By YachatsNews
YACHATS – It was a delicate procedure for a construction crew – how to access and then lift a rusting, 90-year-old bronze bell Thursday from the roof of the Little Log Church Museum in a driving rain and windstorm without the whole thing crashing down on the street below.
But workers from Top to Bottom Construction of Newport pulled off the operation without a hitch and then proudly posed with the bell once it was safely in the back of a trailer.

While crews have been working inside the church for a week to peel back Sheetrock to expose rotting walls and take off window trim, removing the bell Thursday was its first delicate outside work.
Crews first had to cut away sides of the bell tower that sits above the church’s entrance, then move a forklift into position and slide the bell and secure it onto a special pallet.
“This is the opening salvo of a lot of work to finally come on the church,” said Karl Christianson, a Friends of Little Log Church Museum foundation board member.
Top to Bottom Construction, which just finished remodeling Lincoln County’s winter shelter in Newport, was awarded a $370,000 contract to renovate the crumbling church and museum buildings, which have been closed for more than three years because of safety issues.
The restoration involves suspending the roof while removing and rebuilding the outer walls while also redoing concrete footings, then re-attaching the roof and the building to the footings. The new siding is a concrete-like material that will look like logs but stand up better to the weather.

The Little Log Church was built with donated labor and materials in 1927 and was officially dedicated in the early 1930s. The logs were floated down the Yachats River and hauled to what is now the corner of West Third and Pontiac streets in downtown Yachats by teams of horses.
The Lincoln County Historical Society says the building started as an Evangelical Church and operated as a Presbyterian Church from 1950 until 1968, when the congregation moved to its new building on West Seventh Street and the historical society acquired it to operate as a museum. The society gave it to the city of Yachats in 1986 and with the help of volunteers and a nonprofit board operated it as a museum, wedding venue and for music performances.
In 1992 Lincoln County ordered the church closed because it was unsafe. It took two years for volunteers to fix the problems, reinforcing part of the wood foundation, replacing some log siding and re-doing parts of the interior.

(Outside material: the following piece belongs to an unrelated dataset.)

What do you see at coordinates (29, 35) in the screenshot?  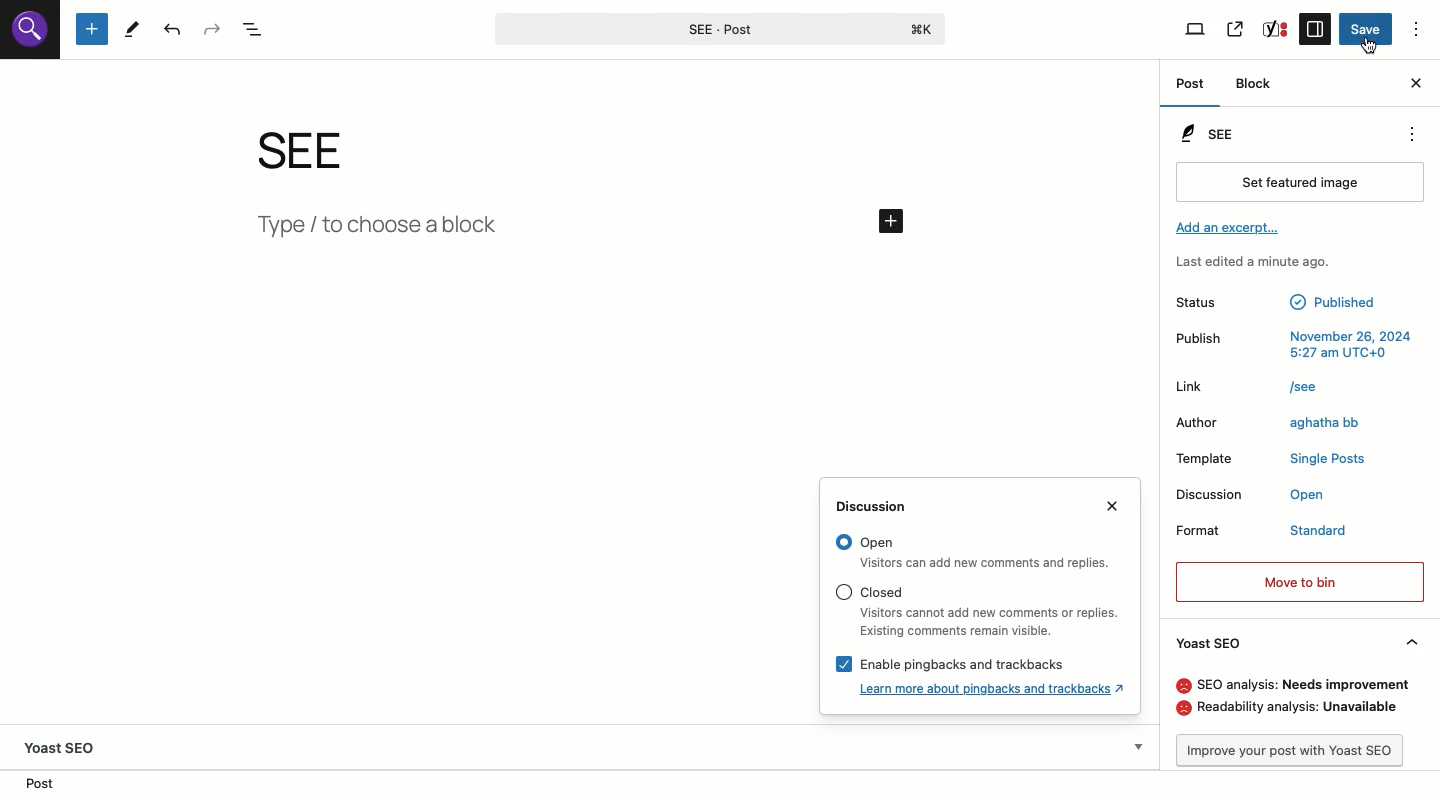 I see `logo` at bounding box center [29, 35].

The city has wrestled with what to do with the property since 2018, regularly putting aside money for potential repairs in its budget – accompanied by lots of debate and starts and stops to plans.
The Friends of Little Log Church Museum are paying to have the bell hauled to a bronze foundry in Eugene to have it repaired and refurbished. When that’s done and the church finished, it will return to a new entrance bell tower – but encased in glass to protect it from the elements for another 90 years, said Christianson.